Triticum turgidum L var. durum is known to be particularly susceptible to infection by Fusarium graminearum, the causal agent for Fusarium head blight (FHB), which results in severe yield losses and grain contaminated with mycotoxins. This research was aimed at identifying FHB resistance in tetraploid wheat and mapping the location of FHB resistance genes. A tetraploid cross of durum wheat ('Strongfield') x Triticum carthlicum ('Blackbird') was used to generate a doubled-haploid (DH) population. This population was evaluated for type II resistance to F. graminearum in replicated greenhouse trials, in which heads were innoculated and the percent of infected spikelets was determined 21 days later. The population was also genotyped with microsatellite markers to construct a map of 424 loci, covering 2 052 cM. The FHB reaction and genotypic data were used to identify FHB resistance quantitative trait loci (QTLs). It was determined that 2 intervals on chromosomes 2BL and 6BS controlled FHB resistance in this tetraploid cross. The FHB resistance allele on chromosome 2BL (r2=0.26, logarithm of odds (LOD)=8.5) was derived from 'Strongfield', and the FHB resistance allele on chromosome 6BS (r2=0.23, LOD=6.6) was derived from 'Blackbird'. Two other loci, on chromosomes 5AS and 2AL, were shown to regulate FHB infection and to have an epistatic effect on the FHB resistance QTL on chromosome 6BS. Further, the FHB resistance QTL peak on chromosome 6BS was clearly coincident with the known FHB resistance gene Fhb2, derived from Sumai 3. The results show that FHB resistance can be expressed in durum wheat, and that T. carthlicum and Triticum aestivum likely share a common FHB resistance gene on chromosome 6BS.     

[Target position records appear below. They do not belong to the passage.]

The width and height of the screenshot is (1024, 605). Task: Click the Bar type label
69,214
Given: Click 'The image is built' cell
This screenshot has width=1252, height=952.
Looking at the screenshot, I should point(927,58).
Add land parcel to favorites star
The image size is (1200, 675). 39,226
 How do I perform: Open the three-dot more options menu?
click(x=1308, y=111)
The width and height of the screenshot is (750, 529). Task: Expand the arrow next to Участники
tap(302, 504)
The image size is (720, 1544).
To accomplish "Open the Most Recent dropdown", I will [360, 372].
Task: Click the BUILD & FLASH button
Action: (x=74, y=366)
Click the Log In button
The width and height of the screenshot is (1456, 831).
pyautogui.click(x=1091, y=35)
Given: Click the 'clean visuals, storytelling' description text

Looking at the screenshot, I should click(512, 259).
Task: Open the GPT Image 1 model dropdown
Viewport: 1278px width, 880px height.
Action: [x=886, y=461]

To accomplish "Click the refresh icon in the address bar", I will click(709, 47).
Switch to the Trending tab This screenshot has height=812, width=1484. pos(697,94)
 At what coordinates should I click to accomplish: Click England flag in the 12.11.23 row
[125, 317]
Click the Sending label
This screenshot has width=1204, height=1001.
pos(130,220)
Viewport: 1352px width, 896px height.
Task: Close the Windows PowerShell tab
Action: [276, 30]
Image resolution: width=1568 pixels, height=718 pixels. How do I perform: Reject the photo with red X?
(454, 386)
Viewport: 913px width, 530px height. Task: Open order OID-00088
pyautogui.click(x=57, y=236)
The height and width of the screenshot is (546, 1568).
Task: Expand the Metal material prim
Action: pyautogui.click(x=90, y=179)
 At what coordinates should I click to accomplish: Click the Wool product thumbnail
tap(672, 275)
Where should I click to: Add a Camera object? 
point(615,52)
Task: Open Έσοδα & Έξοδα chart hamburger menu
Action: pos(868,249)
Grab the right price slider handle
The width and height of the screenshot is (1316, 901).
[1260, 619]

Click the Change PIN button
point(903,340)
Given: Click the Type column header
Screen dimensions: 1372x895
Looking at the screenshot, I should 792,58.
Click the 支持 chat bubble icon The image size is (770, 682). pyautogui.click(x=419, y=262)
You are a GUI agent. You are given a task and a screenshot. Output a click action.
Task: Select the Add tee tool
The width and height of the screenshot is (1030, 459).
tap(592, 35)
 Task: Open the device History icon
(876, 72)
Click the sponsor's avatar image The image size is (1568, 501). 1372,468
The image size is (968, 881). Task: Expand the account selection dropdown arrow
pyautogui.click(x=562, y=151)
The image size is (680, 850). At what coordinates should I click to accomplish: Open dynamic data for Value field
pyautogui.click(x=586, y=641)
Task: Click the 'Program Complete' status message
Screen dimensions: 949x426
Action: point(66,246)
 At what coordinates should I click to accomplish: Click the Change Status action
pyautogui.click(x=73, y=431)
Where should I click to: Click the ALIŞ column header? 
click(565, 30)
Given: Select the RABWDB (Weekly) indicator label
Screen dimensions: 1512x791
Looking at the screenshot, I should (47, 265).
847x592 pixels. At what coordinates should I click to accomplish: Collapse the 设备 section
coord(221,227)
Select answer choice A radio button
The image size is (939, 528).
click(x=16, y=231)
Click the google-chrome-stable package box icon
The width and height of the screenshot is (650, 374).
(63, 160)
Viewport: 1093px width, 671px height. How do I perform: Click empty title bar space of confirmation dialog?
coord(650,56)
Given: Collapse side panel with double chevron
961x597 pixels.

Fine mapping Fhb1, a major gene controlling fusarium head blight resistance in bread wheat (Triticum aestivum L.)

A major fusarium head blight (FHB) resistance gene Fhb1 (syn. Qfhs.ndsu-3BS) was fine mapped on the distal segment of chromosome 3BS of spring wheat (Triticum aestivum L.) as a Mendelian factor. FHB resistant parents, Sumai 3 and Nyubai, were used as sources of this gene. Two mapping populations were developed to facilitate segregation of Qfhs.ndsu-3BS in either a fixed resistant (Sumai 3*5/Thatcher) (S/T) or fixed susceptible (HC374/3*98B69-L47) (HC/98) genetic background (HC374 = Wuhan1/Nyubai) for Type II resistance. Type II resistance (disease spread within the spike) was phenotyped in the greenhouse using single floret injections with a mixture of macro-conidia of three virulent strains of Fusarium graminearum. Due to the limited heterogeneity in the genetic background of the crosses and based on the spread of infection, fixed recombinants in the interval between molecular markers XGWM533 and XGWM493 on 3BS could be assigned to discrete “resistant” and “susceptible” classes. The phenotypic distribution was bimodal with progeny clearly resembling either the resistant or susceptible parent. Marker order for the two maps was identical with the exception of marker STS-3BS 142, which was not polymorphic in the HC/98 population. The major gene Fhb1 was successfully fine mapped on chromosome 3BS in the same location in the two populations within a 1.27-cM interval (S/T) and a 6.05-cM interval (HC/98). Fine mapping of Fhb1 in wheat provides tightly linked markers that can reduce linkage drag associated with marker-assisted selection of Fhb1 and assist in the isolation, sequencing and functional identification of the underlying resistance gene.